=== Records excerpted from a collection ===
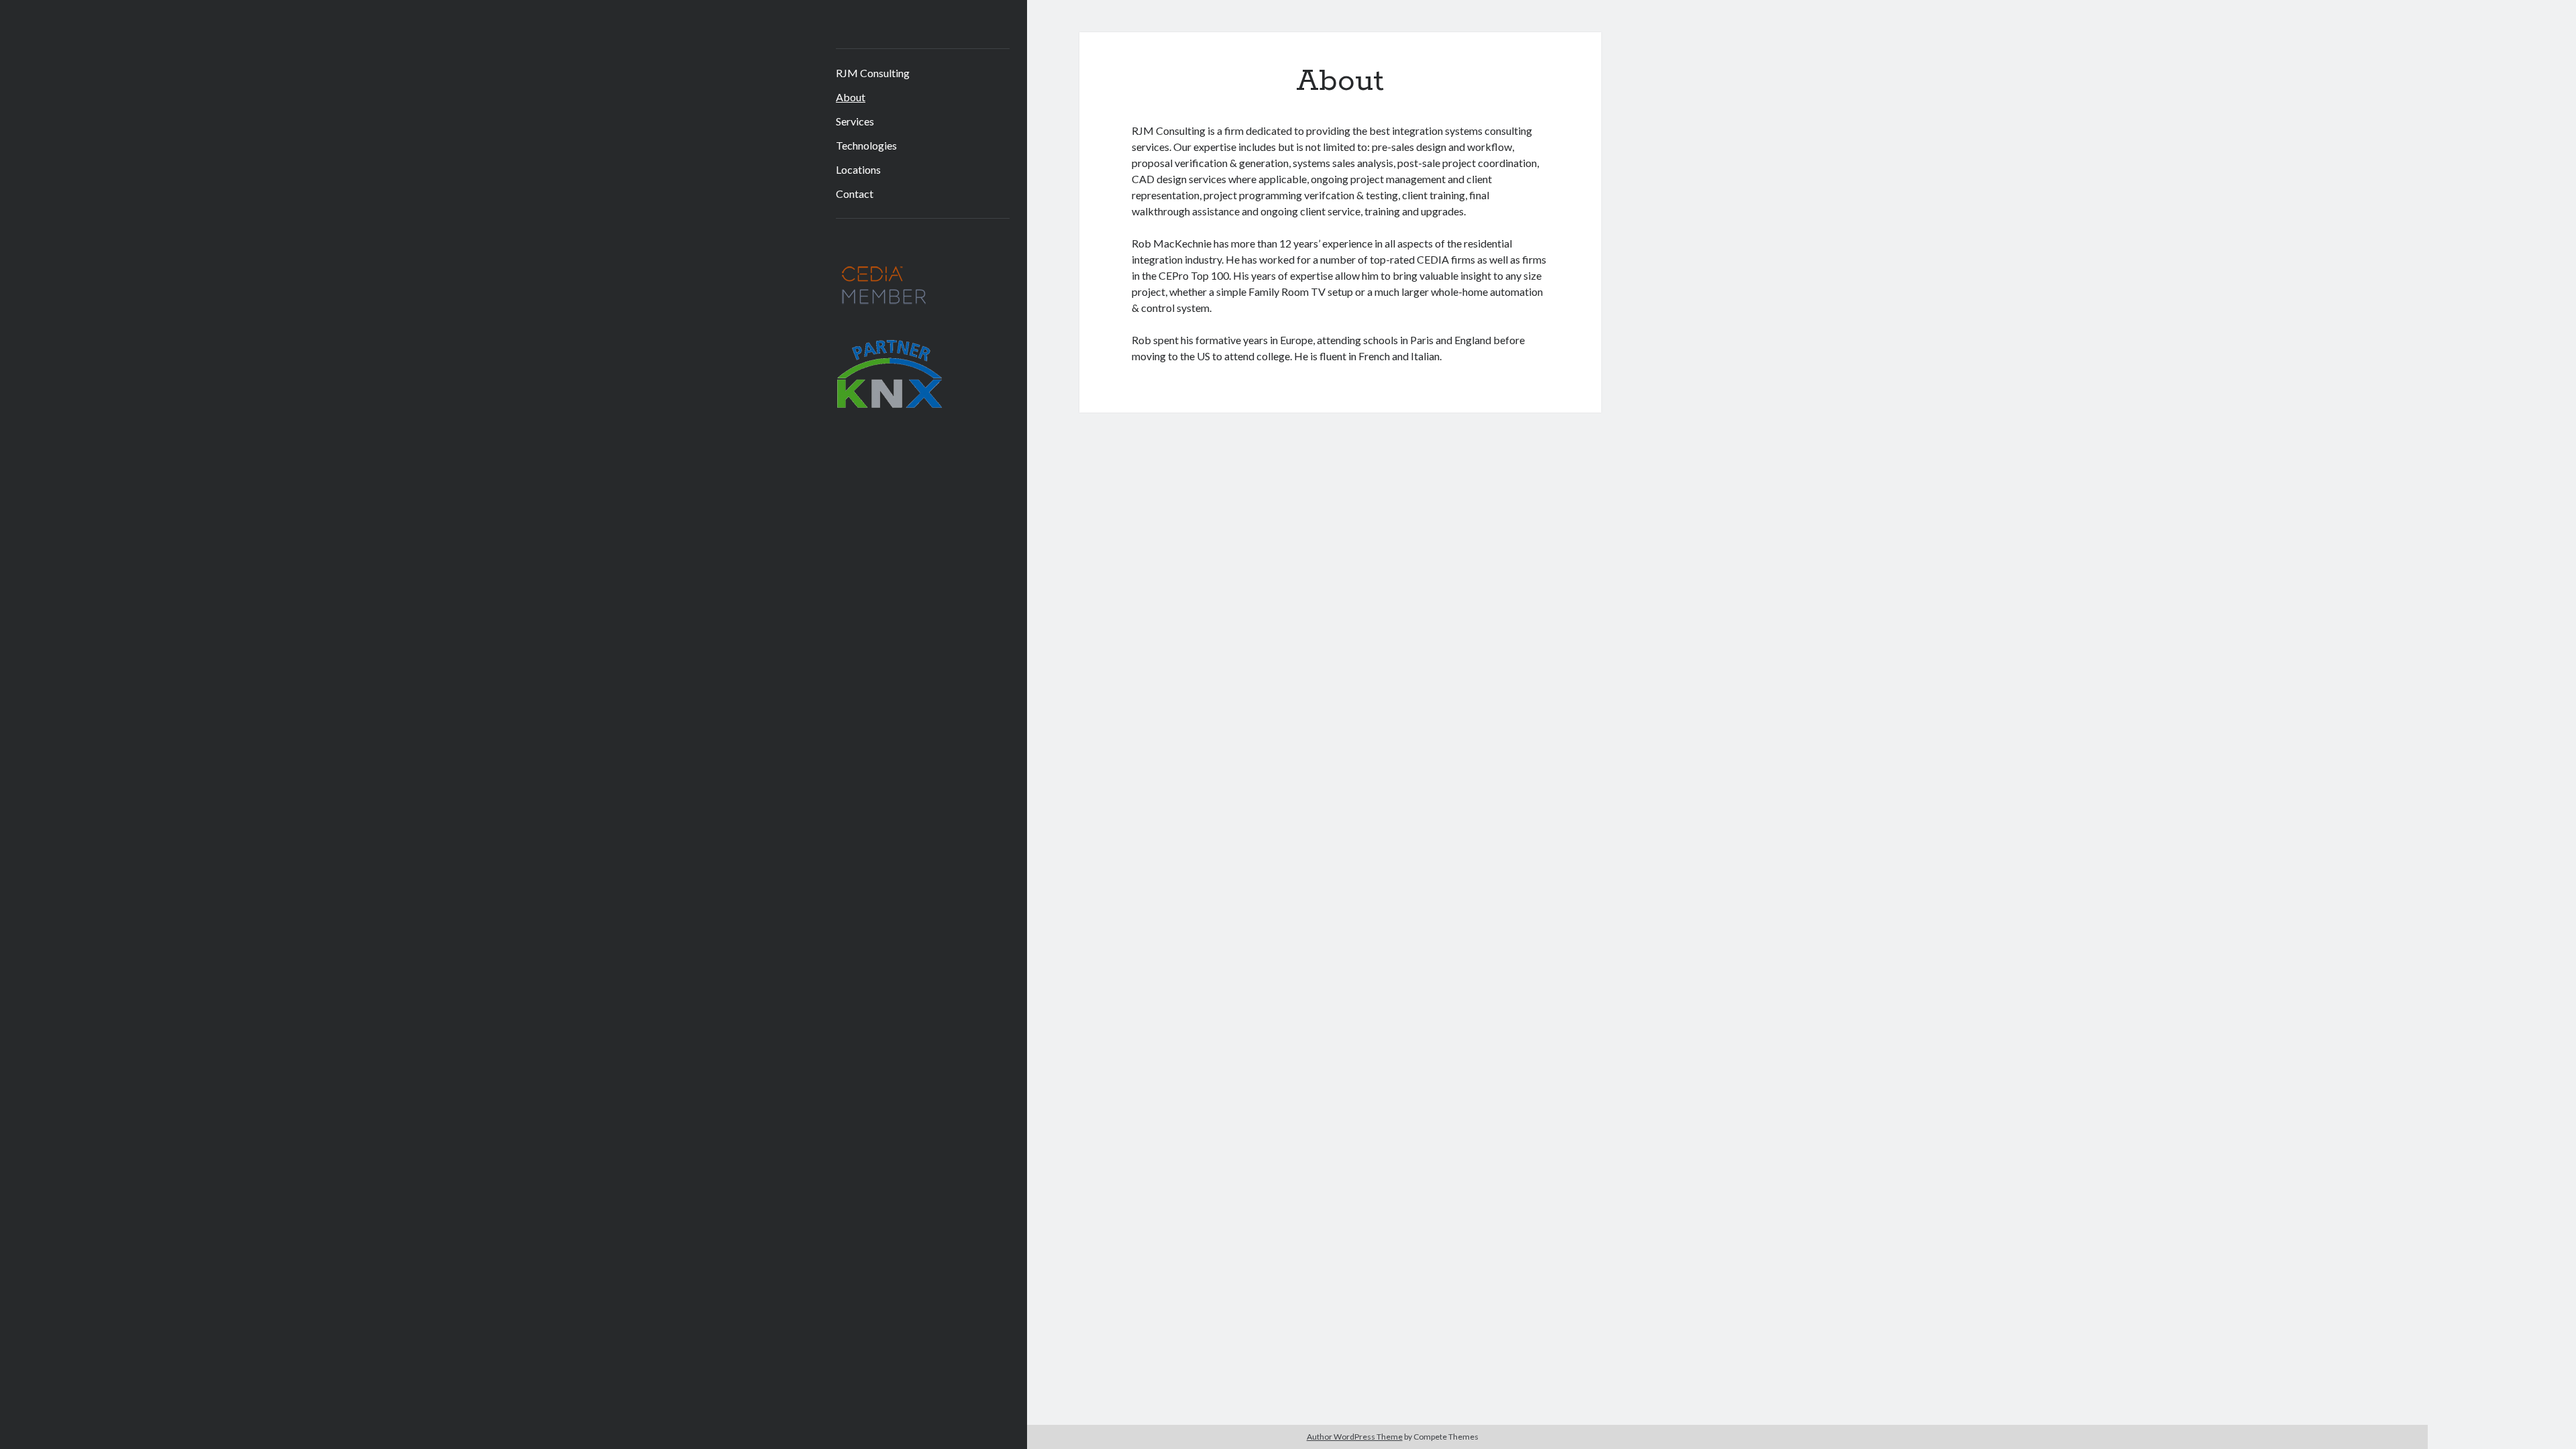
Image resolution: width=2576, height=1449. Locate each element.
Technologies (866, 145)
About (850, 97)
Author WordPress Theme (1355, 1437)
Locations (858, 169)
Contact (854, 193)
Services (855, 121)
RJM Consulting (873, 72)
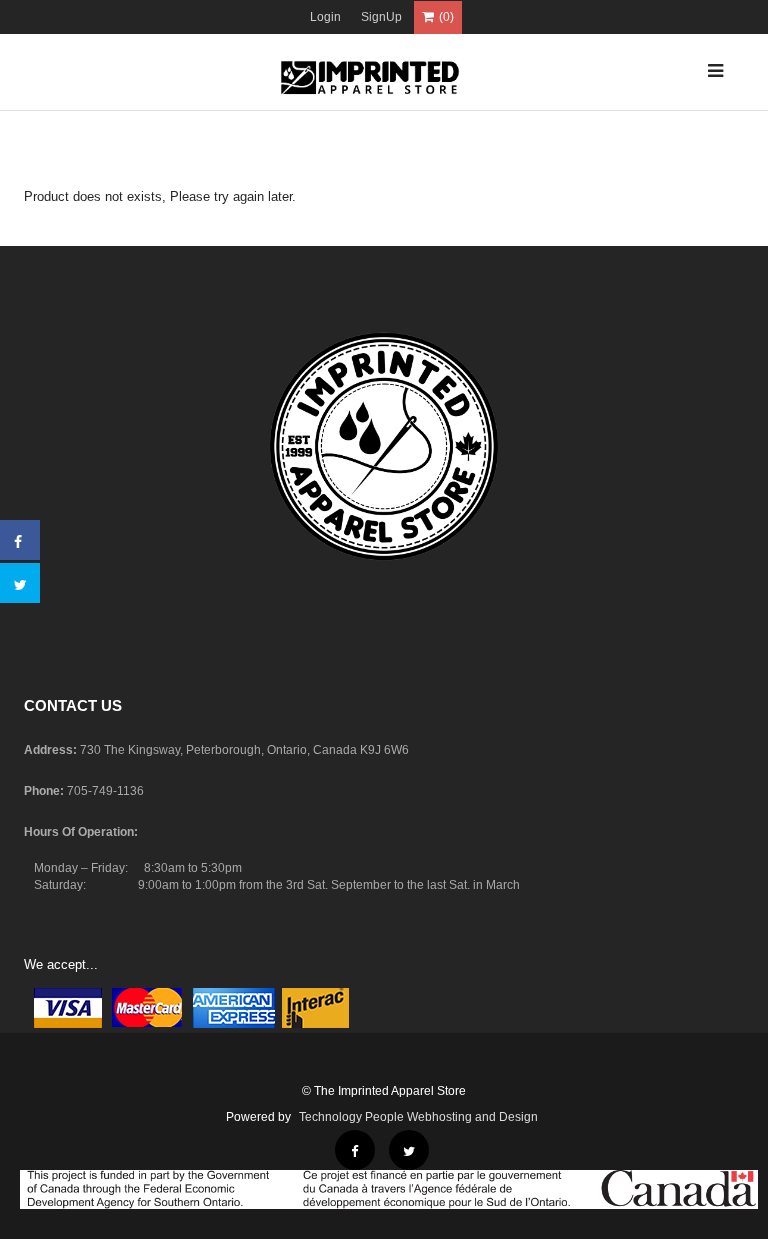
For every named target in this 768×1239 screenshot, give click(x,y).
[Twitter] (20, 585)
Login (325, 17)
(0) (446, 17)
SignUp (381, 17)
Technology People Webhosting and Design (418, 1117)
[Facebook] (18, 542)
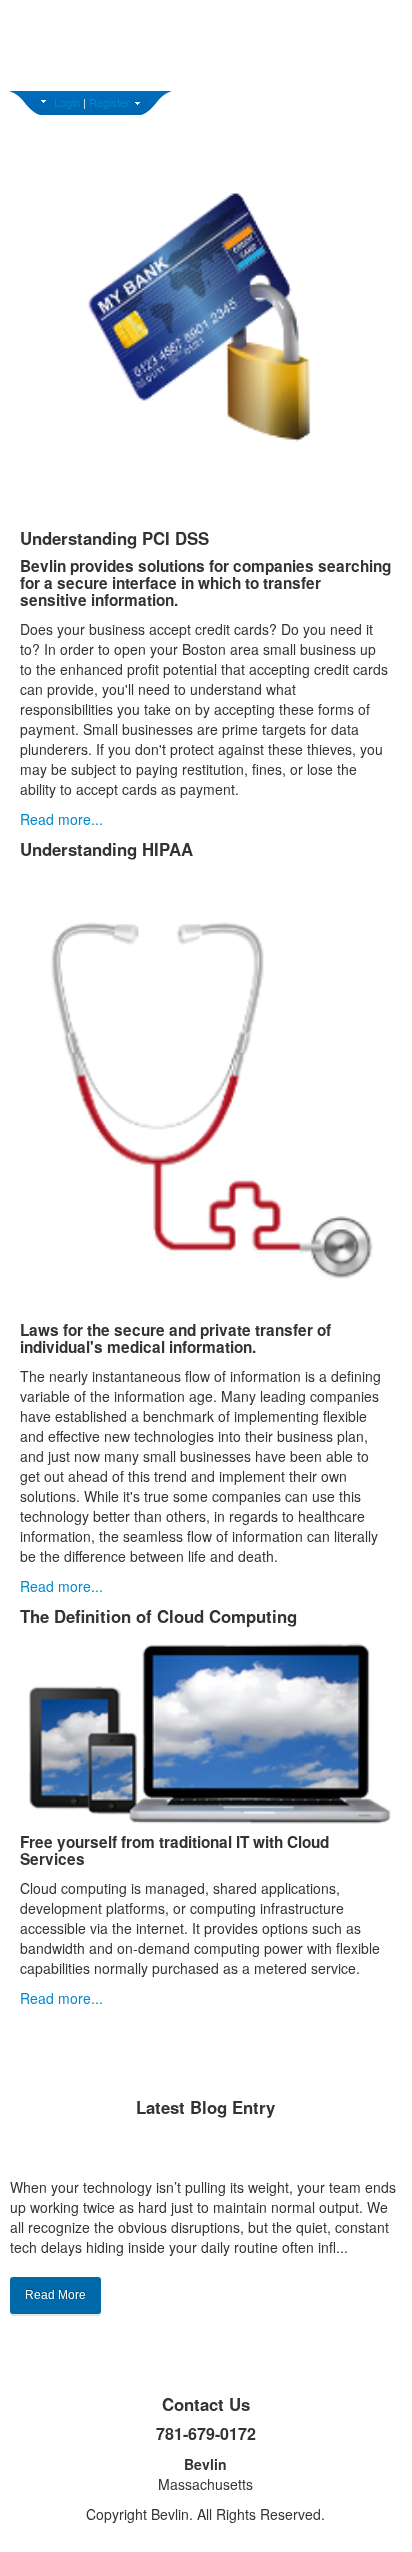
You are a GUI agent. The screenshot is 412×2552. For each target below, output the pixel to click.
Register (109, 102)
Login (67, 102)
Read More (55, 2295)
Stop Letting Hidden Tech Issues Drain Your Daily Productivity (205, 2150)
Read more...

=== TASK TO COMPLETE ===
Return, from the entries, each line that holds "target".

=== ANSWER TO THIS EXERCISE ===
For every named target in this 768×1239 screenshot, give click(x,y).
You are a GUI agent. The screenshot is 412×2552. For each target below, output the pixel to click.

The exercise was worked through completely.